In the absence of federal leadership, cities and states across America are taking action to green America’s cities. The American Institute of Architects published a resource, titled Local Leaders in Sustainability: A Study of Green Building Programs in Our Nation’s Communities, that examines the current state of green-building laws in American cities as of 2007. And, building codes continue to change rapidly. California’s new Green Building Code – Part 11 of Title 24 – was released in July. It covers residential and commercial real estate, and is voluntary at this time, though some components are mandatory for residential construction. After the public-review process, changes will likely be made to the code before it’s released in 2010, at which time it will be fully mandatory. The California Green Building Code covers all buildings and will be reviewed annually. New York City replaced its building code with the Intl. Building Code (IBC) as of July, and has developed voluntary green-building standards.
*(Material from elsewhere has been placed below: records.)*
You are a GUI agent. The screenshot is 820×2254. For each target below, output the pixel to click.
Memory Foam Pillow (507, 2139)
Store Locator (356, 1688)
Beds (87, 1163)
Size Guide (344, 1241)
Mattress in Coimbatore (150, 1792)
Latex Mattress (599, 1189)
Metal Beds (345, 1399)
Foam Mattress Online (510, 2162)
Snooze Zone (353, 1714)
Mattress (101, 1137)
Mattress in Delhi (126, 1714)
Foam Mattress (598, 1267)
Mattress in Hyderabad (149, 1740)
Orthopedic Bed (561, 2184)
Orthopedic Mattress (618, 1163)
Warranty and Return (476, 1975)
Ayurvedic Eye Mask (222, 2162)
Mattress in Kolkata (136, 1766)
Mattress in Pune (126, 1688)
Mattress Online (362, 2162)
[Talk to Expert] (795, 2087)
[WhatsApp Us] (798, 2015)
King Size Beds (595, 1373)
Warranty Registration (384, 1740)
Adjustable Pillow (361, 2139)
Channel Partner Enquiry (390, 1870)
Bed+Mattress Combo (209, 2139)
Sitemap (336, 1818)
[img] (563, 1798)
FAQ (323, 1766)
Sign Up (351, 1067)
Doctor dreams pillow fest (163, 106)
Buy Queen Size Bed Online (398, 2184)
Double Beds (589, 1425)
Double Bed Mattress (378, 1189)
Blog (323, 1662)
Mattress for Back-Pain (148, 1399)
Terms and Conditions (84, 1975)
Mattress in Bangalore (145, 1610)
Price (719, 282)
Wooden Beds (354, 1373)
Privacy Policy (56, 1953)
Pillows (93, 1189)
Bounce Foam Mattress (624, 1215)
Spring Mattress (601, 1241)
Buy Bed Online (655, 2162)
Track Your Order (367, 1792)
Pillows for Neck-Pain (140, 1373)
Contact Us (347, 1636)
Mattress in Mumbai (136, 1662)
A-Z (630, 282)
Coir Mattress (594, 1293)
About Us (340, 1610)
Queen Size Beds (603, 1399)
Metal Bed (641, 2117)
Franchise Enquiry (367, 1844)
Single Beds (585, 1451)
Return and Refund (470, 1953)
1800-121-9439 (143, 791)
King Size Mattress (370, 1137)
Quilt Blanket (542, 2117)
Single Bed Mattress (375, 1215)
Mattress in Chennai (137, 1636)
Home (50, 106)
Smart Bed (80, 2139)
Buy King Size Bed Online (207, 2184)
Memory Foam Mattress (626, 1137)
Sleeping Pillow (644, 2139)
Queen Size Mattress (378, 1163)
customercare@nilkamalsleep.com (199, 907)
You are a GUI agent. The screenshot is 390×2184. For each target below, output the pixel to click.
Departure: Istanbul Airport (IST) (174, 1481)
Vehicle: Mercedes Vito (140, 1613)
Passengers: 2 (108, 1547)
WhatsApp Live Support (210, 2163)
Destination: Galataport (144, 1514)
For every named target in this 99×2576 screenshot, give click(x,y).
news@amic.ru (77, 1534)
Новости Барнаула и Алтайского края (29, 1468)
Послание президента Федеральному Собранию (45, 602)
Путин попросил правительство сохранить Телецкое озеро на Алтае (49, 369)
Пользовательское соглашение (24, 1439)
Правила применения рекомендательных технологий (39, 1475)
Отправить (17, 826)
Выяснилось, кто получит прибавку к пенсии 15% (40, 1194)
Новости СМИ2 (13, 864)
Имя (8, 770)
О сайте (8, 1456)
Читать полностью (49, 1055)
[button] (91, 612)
And, a task force has been established to green the city’s new building code. Adoption is expected in 2009.

How will non-green or brown cities compete with green cities for federal transportation dollars, corporate relocations, and capital-investment dollars? When our nation transitioned from the industrial age to the technology age, which cities boomed and which were left behind? As we move into the age of sustainability, I suggest that those cities and states making a big deal about green today will be the economic centers of tomorrow.